- **Work instruction**
Below are the records; pull every line that includes "arrows".
(Records shown begins)
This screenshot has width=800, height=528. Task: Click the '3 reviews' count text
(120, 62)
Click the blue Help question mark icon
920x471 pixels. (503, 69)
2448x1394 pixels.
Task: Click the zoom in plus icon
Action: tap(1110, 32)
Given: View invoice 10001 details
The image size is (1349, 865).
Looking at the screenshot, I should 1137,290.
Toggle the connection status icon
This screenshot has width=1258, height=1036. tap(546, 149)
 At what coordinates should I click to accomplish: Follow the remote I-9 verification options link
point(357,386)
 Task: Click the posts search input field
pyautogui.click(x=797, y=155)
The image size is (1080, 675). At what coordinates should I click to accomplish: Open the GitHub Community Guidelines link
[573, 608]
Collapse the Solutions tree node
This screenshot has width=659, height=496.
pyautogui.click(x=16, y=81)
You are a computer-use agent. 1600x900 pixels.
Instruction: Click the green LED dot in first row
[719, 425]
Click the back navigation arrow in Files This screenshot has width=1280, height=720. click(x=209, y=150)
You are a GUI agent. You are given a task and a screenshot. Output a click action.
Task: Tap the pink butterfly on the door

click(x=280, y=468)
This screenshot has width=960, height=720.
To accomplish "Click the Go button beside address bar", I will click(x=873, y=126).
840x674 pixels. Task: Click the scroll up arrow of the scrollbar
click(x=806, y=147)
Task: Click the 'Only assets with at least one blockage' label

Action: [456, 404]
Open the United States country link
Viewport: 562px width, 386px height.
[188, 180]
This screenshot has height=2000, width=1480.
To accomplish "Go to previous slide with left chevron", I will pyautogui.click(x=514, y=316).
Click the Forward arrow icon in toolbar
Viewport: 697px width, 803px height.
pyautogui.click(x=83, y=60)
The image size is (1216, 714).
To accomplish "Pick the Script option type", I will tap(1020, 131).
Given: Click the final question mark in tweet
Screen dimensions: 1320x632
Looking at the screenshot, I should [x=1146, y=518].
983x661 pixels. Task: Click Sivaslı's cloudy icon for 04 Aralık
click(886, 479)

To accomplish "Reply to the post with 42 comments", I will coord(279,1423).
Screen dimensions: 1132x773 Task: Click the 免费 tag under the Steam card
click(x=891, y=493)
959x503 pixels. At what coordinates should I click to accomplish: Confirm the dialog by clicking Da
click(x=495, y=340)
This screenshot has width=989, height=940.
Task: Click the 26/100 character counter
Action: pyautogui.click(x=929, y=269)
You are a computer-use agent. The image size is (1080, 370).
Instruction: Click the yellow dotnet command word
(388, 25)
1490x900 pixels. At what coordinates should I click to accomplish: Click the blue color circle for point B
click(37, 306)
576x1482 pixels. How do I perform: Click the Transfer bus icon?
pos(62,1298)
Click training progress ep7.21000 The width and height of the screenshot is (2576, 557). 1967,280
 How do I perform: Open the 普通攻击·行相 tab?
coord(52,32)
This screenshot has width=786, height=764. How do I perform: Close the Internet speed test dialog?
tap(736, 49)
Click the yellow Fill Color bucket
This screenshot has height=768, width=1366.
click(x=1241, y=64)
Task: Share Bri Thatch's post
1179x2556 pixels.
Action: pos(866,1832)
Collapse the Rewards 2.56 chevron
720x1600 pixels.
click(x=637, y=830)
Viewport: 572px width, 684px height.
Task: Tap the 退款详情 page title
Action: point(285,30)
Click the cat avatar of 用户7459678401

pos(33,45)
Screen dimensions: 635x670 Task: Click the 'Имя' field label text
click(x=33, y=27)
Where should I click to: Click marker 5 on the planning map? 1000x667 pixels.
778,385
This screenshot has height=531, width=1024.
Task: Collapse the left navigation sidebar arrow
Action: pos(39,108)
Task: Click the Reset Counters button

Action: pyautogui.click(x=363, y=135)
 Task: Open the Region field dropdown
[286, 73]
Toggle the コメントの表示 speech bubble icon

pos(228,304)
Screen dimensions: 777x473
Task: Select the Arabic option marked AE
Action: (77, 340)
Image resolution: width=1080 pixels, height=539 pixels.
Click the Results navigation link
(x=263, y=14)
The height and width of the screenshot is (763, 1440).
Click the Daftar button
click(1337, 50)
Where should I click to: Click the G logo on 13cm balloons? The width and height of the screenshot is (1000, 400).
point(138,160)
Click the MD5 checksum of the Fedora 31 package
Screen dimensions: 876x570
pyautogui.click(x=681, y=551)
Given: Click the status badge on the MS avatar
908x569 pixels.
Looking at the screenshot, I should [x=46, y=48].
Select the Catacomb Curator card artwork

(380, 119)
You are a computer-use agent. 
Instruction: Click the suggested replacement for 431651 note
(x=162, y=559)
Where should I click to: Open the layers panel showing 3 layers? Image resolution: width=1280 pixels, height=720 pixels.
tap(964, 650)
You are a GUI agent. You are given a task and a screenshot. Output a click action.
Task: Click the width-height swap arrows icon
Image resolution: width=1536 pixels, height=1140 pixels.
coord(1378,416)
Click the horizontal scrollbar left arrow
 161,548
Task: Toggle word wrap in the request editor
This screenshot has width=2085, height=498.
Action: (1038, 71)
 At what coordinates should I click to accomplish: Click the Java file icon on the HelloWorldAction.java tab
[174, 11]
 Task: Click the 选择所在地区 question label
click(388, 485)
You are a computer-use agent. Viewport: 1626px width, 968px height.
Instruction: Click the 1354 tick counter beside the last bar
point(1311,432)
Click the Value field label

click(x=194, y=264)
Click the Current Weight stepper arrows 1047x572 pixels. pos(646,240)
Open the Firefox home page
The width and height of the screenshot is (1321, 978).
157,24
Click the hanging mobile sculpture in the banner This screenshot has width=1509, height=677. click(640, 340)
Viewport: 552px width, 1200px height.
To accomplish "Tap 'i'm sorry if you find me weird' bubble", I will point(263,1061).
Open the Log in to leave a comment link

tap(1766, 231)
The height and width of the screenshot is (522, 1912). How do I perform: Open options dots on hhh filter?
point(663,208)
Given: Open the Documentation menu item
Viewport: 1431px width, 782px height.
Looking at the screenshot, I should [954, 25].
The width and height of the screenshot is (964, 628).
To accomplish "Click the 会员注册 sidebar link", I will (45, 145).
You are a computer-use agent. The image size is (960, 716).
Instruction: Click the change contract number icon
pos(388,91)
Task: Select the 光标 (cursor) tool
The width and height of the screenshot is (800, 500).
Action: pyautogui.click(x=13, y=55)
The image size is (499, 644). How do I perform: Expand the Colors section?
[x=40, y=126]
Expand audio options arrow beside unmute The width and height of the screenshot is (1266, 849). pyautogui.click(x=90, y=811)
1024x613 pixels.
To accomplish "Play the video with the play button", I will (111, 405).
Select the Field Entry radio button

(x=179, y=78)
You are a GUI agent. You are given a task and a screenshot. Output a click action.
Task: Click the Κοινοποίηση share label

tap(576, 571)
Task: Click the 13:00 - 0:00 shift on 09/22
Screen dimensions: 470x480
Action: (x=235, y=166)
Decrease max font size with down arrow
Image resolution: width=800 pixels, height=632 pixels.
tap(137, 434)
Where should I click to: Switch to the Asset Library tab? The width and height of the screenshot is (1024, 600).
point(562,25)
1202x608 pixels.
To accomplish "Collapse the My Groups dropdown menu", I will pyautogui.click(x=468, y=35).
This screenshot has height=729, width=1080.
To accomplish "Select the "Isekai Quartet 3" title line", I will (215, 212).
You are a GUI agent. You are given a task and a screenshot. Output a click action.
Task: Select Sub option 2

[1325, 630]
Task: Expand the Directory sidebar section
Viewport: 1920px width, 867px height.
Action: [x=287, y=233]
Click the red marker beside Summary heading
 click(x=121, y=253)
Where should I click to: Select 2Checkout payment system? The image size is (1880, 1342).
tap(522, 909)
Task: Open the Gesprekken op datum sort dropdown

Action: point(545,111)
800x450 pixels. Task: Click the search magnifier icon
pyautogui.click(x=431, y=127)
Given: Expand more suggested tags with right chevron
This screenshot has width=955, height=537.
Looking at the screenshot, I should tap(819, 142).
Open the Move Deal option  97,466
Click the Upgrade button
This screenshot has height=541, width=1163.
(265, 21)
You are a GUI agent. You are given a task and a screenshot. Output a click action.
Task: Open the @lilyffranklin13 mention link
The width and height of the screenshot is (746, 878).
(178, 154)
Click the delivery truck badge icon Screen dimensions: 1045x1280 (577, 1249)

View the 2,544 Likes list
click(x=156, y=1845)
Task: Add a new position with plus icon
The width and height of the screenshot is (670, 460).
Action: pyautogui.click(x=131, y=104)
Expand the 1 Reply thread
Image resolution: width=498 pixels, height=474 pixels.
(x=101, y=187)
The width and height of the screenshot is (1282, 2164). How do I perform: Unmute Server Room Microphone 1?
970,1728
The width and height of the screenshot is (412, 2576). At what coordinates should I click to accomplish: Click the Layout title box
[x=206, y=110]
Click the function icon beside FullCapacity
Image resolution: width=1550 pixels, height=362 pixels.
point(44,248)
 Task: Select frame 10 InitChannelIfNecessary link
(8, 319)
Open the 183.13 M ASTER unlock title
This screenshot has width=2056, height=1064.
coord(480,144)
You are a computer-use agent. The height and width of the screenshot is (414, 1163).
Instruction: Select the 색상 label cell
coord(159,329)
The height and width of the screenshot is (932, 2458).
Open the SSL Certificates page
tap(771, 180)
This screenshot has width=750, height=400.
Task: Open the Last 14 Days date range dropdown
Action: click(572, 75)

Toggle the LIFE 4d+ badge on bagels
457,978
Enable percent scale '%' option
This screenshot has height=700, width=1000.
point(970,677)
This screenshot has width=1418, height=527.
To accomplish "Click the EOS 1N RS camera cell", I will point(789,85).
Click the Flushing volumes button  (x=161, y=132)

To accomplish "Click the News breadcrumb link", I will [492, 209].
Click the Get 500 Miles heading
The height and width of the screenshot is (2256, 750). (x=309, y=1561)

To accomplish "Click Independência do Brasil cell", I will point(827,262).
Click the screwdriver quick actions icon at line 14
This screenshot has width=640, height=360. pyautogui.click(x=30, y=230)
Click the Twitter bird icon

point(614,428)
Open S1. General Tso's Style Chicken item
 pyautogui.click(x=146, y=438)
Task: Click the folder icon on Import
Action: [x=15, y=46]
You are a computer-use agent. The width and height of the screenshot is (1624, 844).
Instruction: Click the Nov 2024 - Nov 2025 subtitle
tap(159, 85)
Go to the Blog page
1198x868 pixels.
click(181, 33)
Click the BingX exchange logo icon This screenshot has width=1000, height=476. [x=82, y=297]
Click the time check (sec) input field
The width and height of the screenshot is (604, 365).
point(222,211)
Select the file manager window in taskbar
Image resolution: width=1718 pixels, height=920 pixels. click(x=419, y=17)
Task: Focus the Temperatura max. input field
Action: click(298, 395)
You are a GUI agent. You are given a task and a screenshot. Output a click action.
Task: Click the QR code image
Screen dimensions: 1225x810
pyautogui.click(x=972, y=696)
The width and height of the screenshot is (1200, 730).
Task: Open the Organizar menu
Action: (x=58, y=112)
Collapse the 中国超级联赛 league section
(Records shown ends)
- **Your response**
Task: Click the width-height swap arrows icon
Click the Current Weight stepper arrows 1047x572 pixels. pos(646,240)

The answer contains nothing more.